▶ **Exercise brief**: All lines of the listing below must be reproduced character for character.
● ● ● ● ●
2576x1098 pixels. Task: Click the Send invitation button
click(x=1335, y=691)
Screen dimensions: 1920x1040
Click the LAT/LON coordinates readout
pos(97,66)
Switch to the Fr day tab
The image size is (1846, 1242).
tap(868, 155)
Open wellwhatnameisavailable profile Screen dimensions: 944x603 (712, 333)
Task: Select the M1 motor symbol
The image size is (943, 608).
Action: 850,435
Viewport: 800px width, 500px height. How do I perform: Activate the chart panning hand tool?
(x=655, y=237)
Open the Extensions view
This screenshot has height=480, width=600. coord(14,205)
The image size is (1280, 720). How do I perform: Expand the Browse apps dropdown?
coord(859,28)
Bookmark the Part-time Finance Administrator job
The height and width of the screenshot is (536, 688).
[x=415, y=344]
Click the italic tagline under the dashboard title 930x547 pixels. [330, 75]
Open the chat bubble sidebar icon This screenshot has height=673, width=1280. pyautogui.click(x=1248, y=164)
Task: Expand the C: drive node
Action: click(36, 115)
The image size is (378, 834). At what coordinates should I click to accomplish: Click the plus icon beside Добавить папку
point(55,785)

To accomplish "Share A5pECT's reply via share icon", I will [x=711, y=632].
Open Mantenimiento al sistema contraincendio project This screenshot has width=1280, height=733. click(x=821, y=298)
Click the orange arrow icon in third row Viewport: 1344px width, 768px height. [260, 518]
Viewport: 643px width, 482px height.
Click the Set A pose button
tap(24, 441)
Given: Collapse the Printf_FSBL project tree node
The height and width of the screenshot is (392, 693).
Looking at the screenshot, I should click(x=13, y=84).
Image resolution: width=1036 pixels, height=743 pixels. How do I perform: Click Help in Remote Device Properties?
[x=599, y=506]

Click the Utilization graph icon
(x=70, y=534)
● ● ● ● ●
▶ **Written reply**:
2576x1098 pixels. Task: Click the Send invitation button
click(x=1335, y=691)
Screen dimensions: 1920x1040
Click the LAT/LON coordinates readout
pos(97,66)
Switch to the Fr day tab
The image size is (1846, 1242).
tap(868, 155)
Open wellwhatnameisavailable profile Screen dimensions: 944x603 (712, 333)
Task: Select the M1 motor symbol
The image size is (943, 608).
Action: 850,435
Viewport: 800px width, 500px height. How do I perform: Activate the chart panning hand tool?
(x=655, y=237)
Open the Extensions view
This screenshot has height=480, width=600. coord(14,205)
The image size is (1280, 720). How do I perform: Expand the Browse apps dropdown?
coord(859,28)
Bookmark the Part-time Finance Administrator job
The height and width of the screenshot is (536, 688).
[x=415, y=344]
Click the italic tagline under the dashboard title 930x547 pixels. [330, 75]
Open the chat bubble sidebar icon This screenshot has height=673, width=1280. pyautogui.click(x=1248, y=164)
Task: Expand the C: drive node
Action: click(36, 115)
The image size is (378, 834). At what coordinates should I click to accomplish: Click the plus icon beside Добавить папку
point(55,785)

To accomplish "Share A5pECT's reply via share icon", I will [x=711, y=632].
Open Mantenimiento al sistema contraincendio project This screenshot has width=1280, height=733. click(x=821, y=298)
Click the orange arrow icon in third row Viewport: 1344px width, 768px height. [260, 518]
Viewport: 643px width, 482px height.
Click the Set A pose button
tap(24, 441)
Given: Collapse the Printf_FSBL project tree node
The height and width of the screenshot is (392, 693).
Looking at the screenshot, I should click(x=13, y=84).
Image resolution: width=1036 pixels, height=743 pixels. How do I perform: Click Help in Remote Device Properties?
[x=599, y=506]

Click the Utilization graph icon
(x=70, y=534)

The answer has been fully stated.